START SOURCE MATERIAL

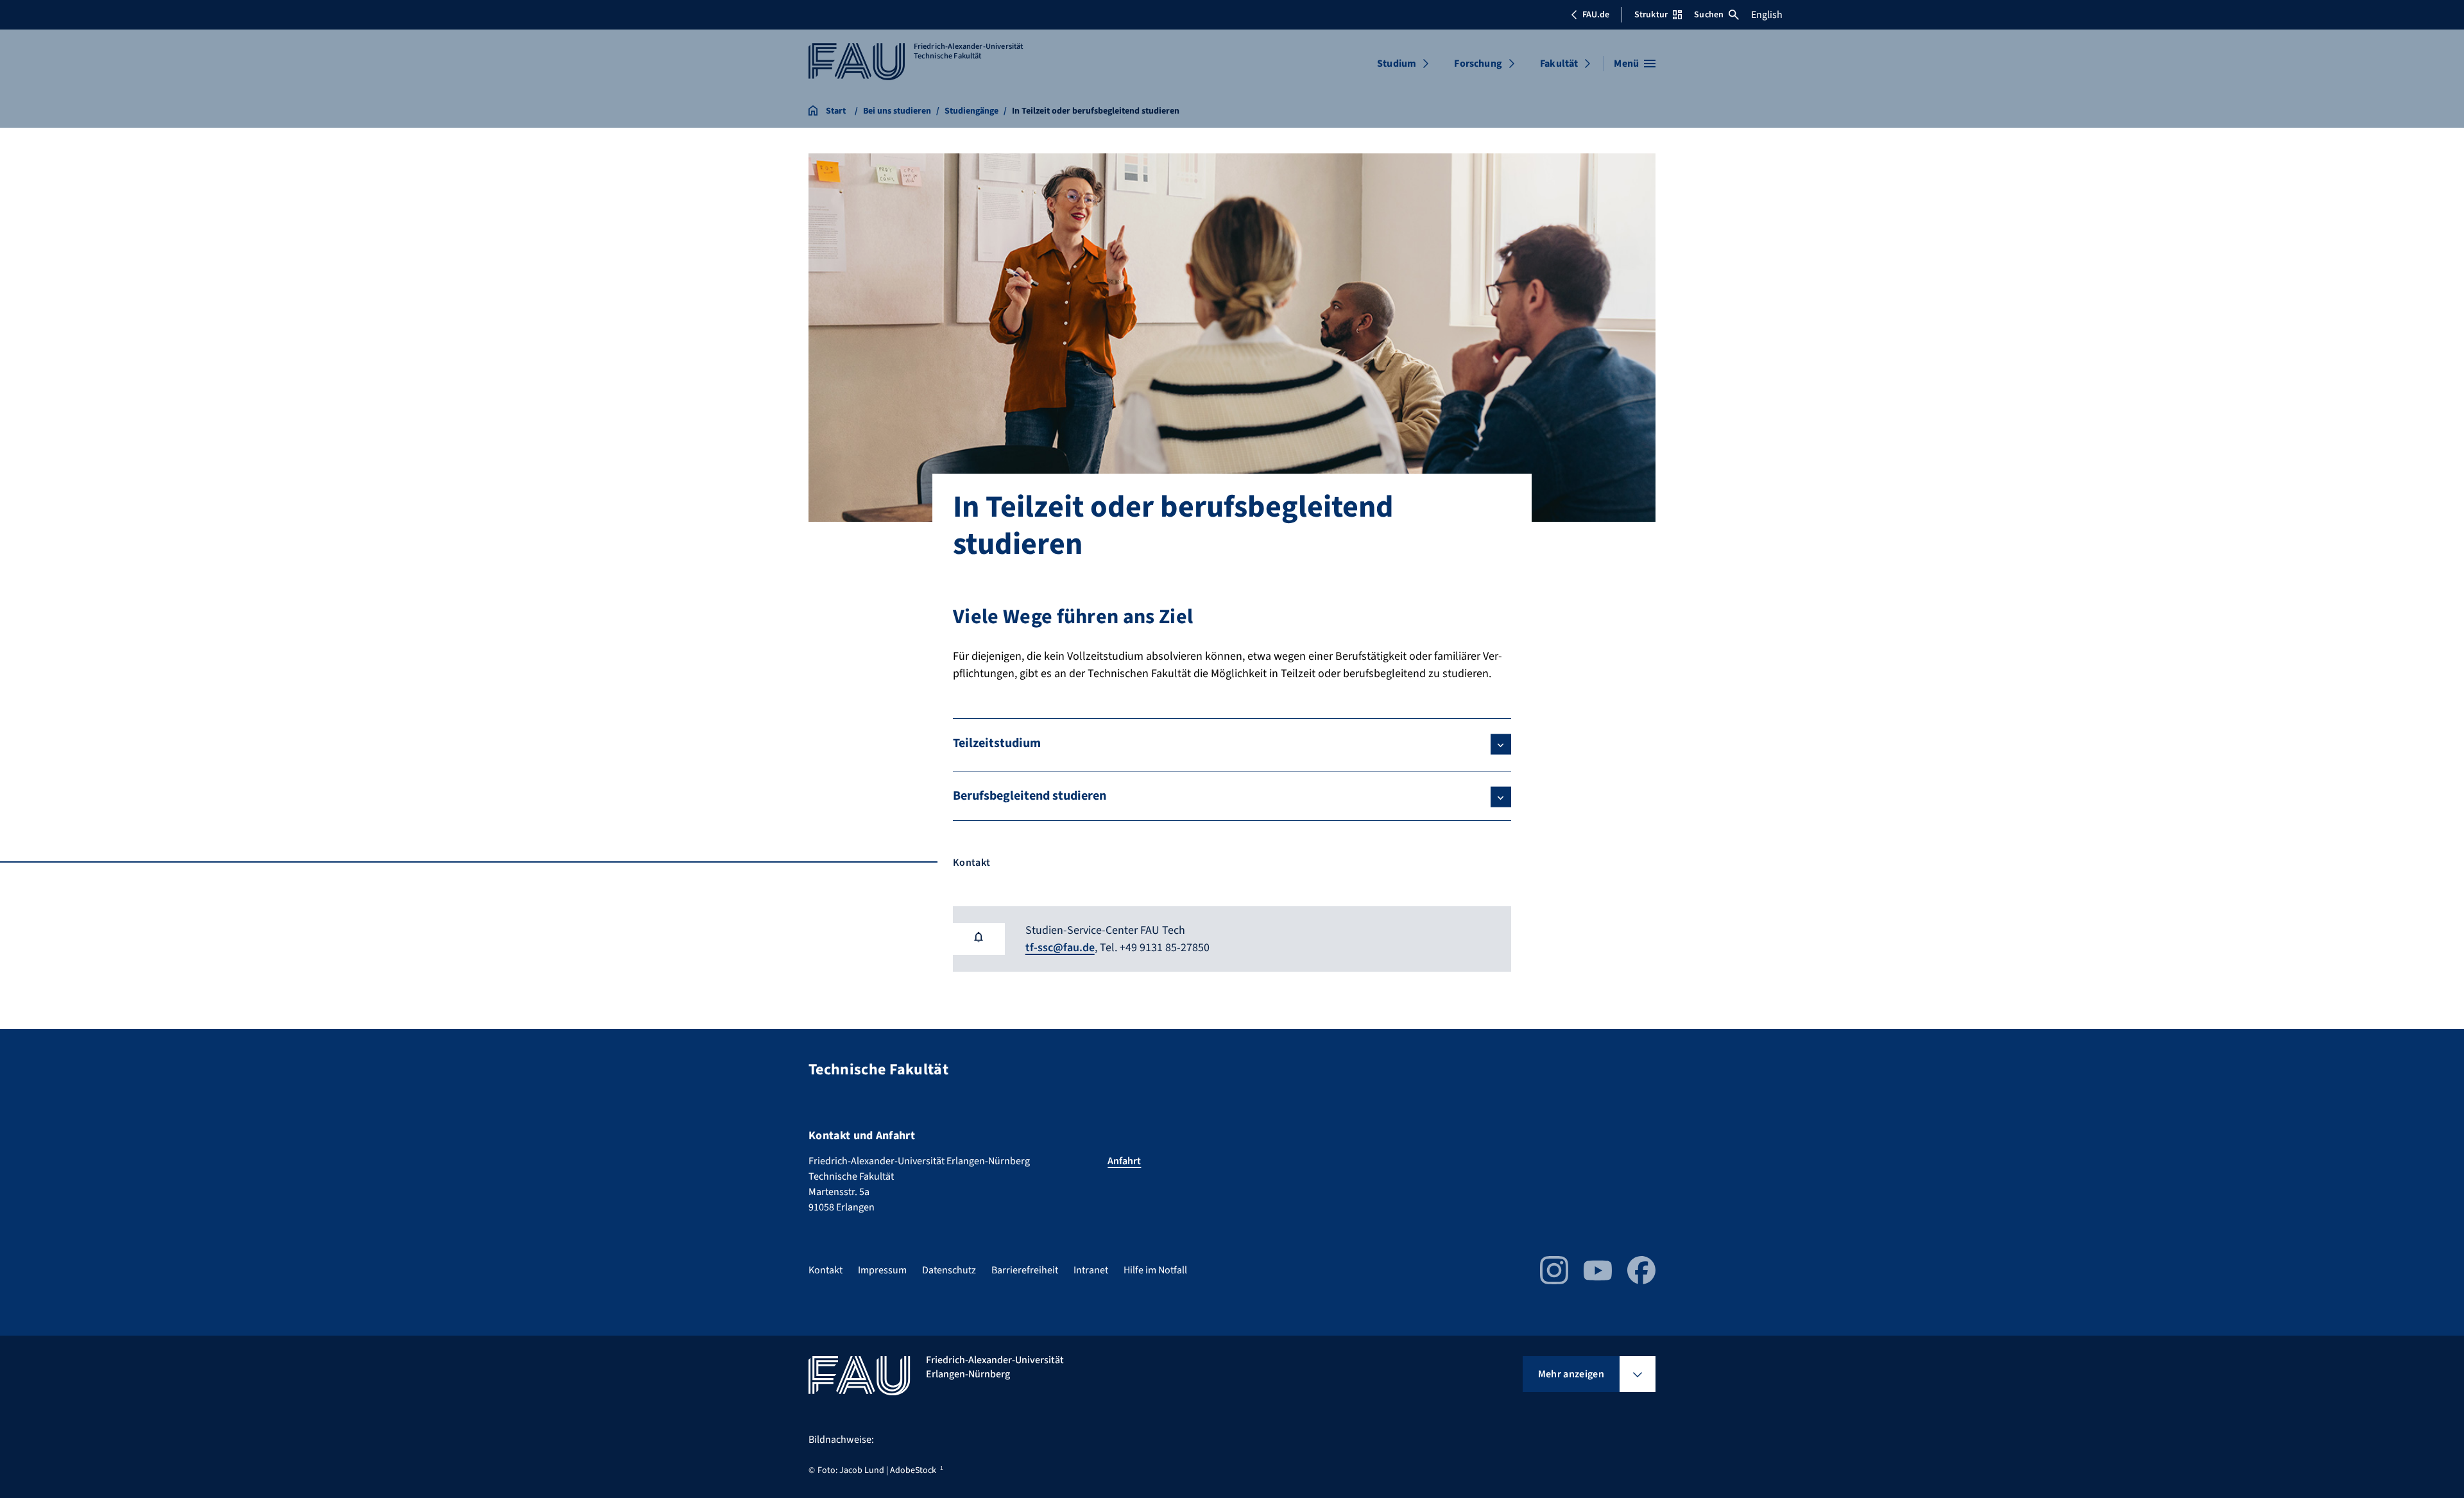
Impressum (882, 1270)
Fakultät (1559, 63)
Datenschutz (949, 1270)
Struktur (1651, 14)
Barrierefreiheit (1024, 1270)
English (1767, 15)
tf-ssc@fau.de (1060, 948)
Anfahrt (1124, 1161)
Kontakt (826, 1270)
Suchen (1709, 14)
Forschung (1478, 63)
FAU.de (1595, 14)
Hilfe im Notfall (1155, 1270)
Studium (1396, 63)
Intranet (1091, 1270)
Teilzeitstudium (997, 743)
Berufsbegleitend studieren (1029, 796)
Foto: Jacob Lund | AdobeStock (876, 1470)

END SOURCE MATERIAL

TASK BRIEF: Through the final line of the listing, beginning at the line that contains "tf-ssc@fau.de (1060, 948)", every line is to be set down exactly, with no others.

RESPONSE BELOW:
tf-ssc@fau.de (1060, 948)
Anfahrt (1124, 1161)
Kontakt (826, 1270)
Suchen (1709, 14)
Forschung (1478, 63)
FAU.de (1595, 14)
Hilfe im Notfall (1155, 1270)
Studium (1396, 63)
Intranet (1091, 1270)
Teilzeitstudium (997, 743)
Berufsbegleitend studieren (1029, 796)
Foto: Jacob Lund | AdobeStock (876, 1470)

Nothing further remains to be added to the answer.